Answer these from the passage about Juliette and Josh:
(a) What did Josh and Juliette pay for their three-bedroom townhouse in North Shore Sydney?
(b) How much equity did the bank finally release on the property?
(c) In what year did they sell the Wahroonga townhouse, and for what price?

Passage to read:
####
They wanted to get into property, sensing it could be their way out but with debts racking up, next to no capital to their name and the banks continually refusing to release equity on their PPR, they were stuck. However, attending one of Dymphna’s boot camps, Juliette and Josh realised that there was always a way – especially if you had a creative mind and an ability to put in the hard yards.
Taking charge of the body-corporate sinking fund, and buttering up the valuers with brownies, they finally convinced the bank to release $100K and it was enough to give them the start they needed. From there, they have gone from strength to strength, getting their hands dirty with very profitable chunk deals, a major subdivision and redevelopment, PPR build and joint venture developments.
There have been many challenges along the way – not the least of which has been the raising of four kids – but they have found their calling. They have now built their dream house and hold a property portfolio over $4m. Juliette works from home on joint venture developments, enabling her to enjoy her four kids, track toward financial freedom and generate profits enough to share with joint venture partners.
Juliette attributes much of her success to the advice and creative strategies Dymphna gave her along the way. This included words of wisdom on how to convince banks to release equity, how to find off-market deals and how to pick the next boom suburb.
She also knew that to really make this work, she would have to bring all of her goodwill and warm personality into the mix. Many of her success stories were scored on the back of handwritten letters, brownies, beer and cups of tea.
To secure one of her deals, she included a letter to the homeowner explaining she wasn’t a hot-shot developer, just a mum. It worked, and with a little swag of deals and some future plans, the Josh and Juliette ‘strategically’ went out to secure their dream home for themselves.
Not only that, they structured the deal in such a way that it has given them $1.2M of manufactured equity that they could use to go again and again.
During a bubble of first homeowner grants, Josh and Juliette bought a place to live in – a three-bedroom townhouse in North Shore Sydney. It cost them $500,000 and several years later was still worth $500,000. They had zero equity in the property and they could see no way to get the property investment ball rolling.
However, at one of Dymphna’s boot-camps in 2011, Juliette realised that some of the creative strategies they were being taught could be applied to their situation. Josh became treasurer of the Strata scheme for their complex and they used the sinking fund to make some valuable renovations. Landscaping and painting, sanding the floor, installing an intercom and a brick fence – anything they had spare they threw at the place to increase its value.
”We started on a townhouse that we owned but had zero equity in. Creativity and persistence made it work.”
After all their hard work, the bank still said it was worth only $500,000. Fighting off disappointment, Juliette lobbied them, sending before and after shots, paying for another valuation and baking brownies for the valuer until at last they released $100,000 equity on the property.
Following Dymphna’s advice, they held on to their Wahroonga townhouse to invest their equity in their next deal. In 2015, they sold it for $1.11m, giving them a massive $600,000 in cash profit.
####
Data:

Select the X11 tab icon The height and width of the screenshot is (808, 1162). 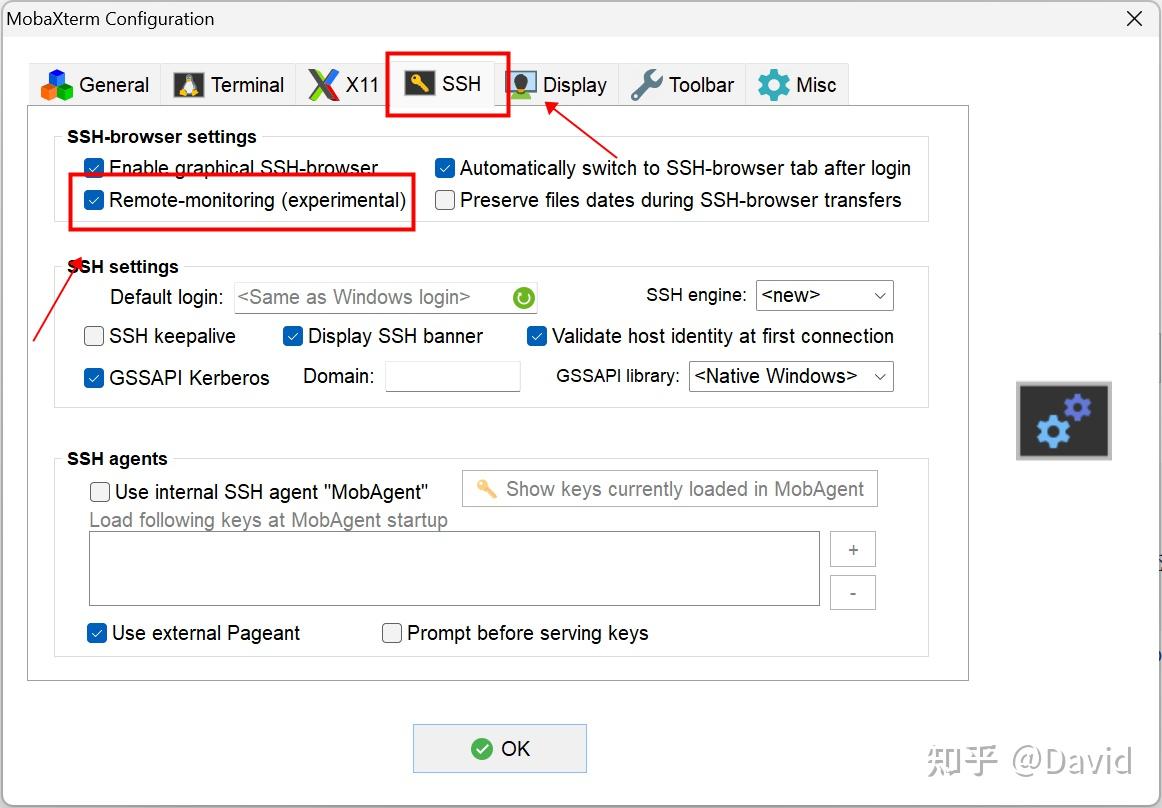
####
Problem solution:
(a) $500,000
(b) $100,000
(c) 2015, for $1.11m